Aaron Thompson could be considered a classic example of the power of education to change a life. The sociologist, author, and motivational speaker was born in a three-room sharecropper's cabin in Clay County and rose to become executive vice president and chief academic officer for the Kentucky Council on Postsecondary Education (CPE).

Thompson shared his life story and his views on academic issues in Kentucky today on this weekend's Connections with Renee Shaw.

The youngest of nine children, Thompson was the son of an illiterate coal miner and a mother who had an eighth-grade education. Yet his parents taught him the value of an education as a way to escape poverty. Thompson says he had no idea where he wanted to go-he just knew he didn't want to be poor.

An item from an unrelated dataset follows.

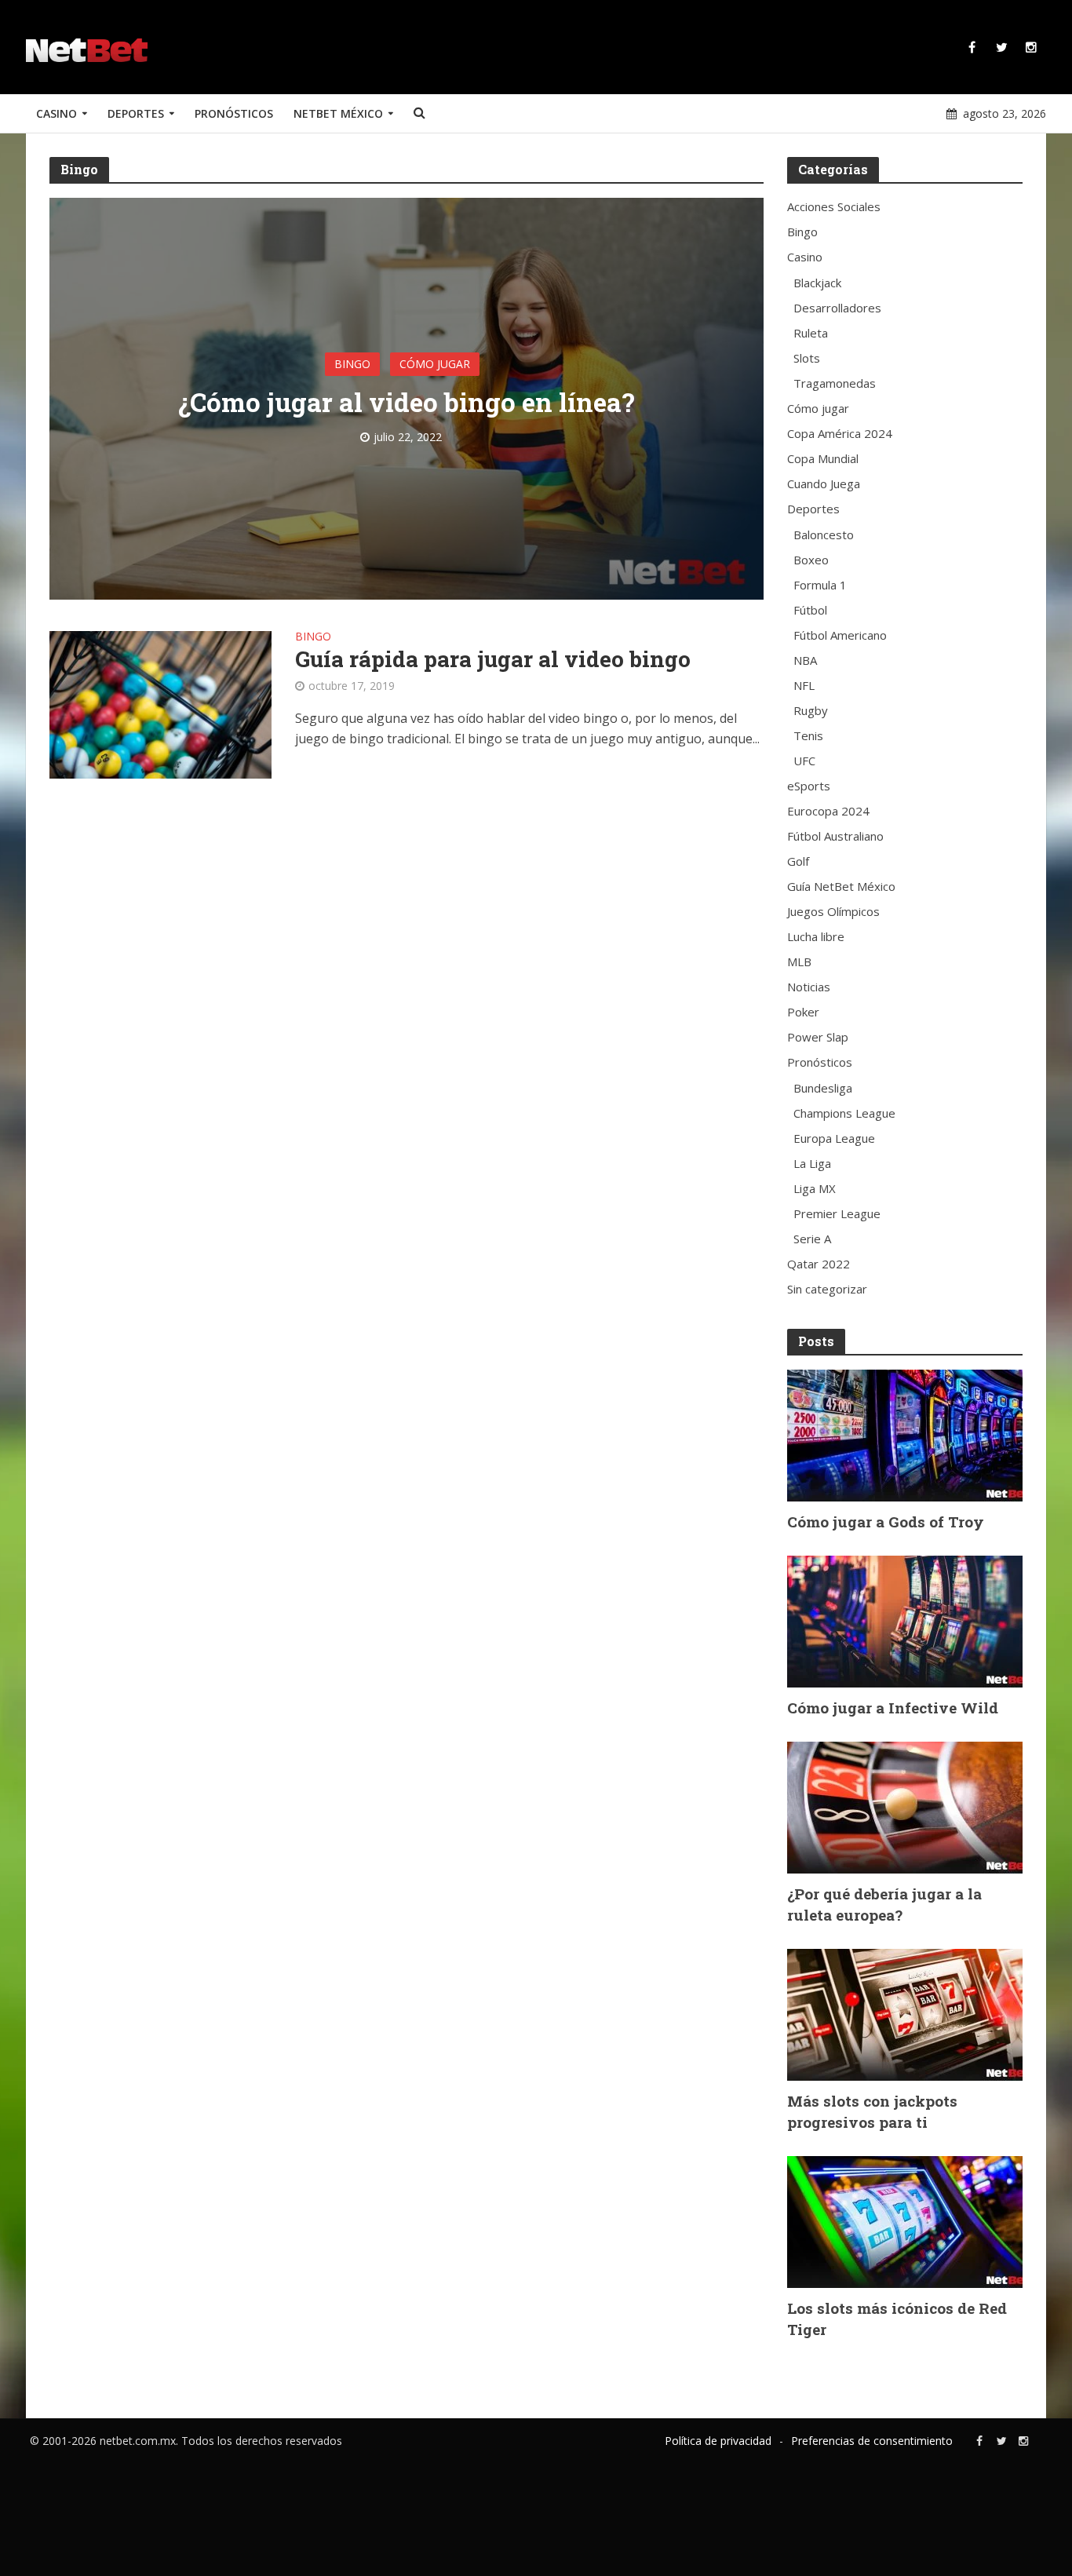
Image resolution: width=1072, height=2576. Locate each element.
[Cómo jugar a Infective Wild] (905, 1620)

"Even though we are a society that offers upward mobility, what we have is that if you're born poor, the likelihood that you'll stay poor is greater," Thompson says. He contends this leads not only to a disparity in incomes but to gaps in educational attainment as well.

Helping Students of All Ages
Instead of blaming primary and secondary school teachers, Thompson says the CPE must work more collaboratively with K-12 educators to help them better prepare Kentucky youth for college. One part of that is ensuring all classrooms-not just the schools with the most money-have access to skilled and talented teachers. He also says educators should teach both critical thinking and creative thinking skills to help students improve their problem-solving abilities.

Since the Kentucky Postsecondary Education Improvement Act of 1997 revamped higher education in the state, Thompson says local colleges and universities have made tremendous gains. "Our institutions are some of the best institutions for higher learning in the nation," he explains. "So I would argue that if you're looking for good education at a reasonable cost, you would stay in this state."

But he cautions that recent rounds of state budget cuts threaten those accomplishments, both in terms of the programs schools can offer, and the tuition and fees charged to students. He says the CPE is negotiating with Gov. Steve Beshear and the individual institutions to determine what tuition increases may be needed to cover the 1.5 percent budget reduction higher education faces in the next biennium.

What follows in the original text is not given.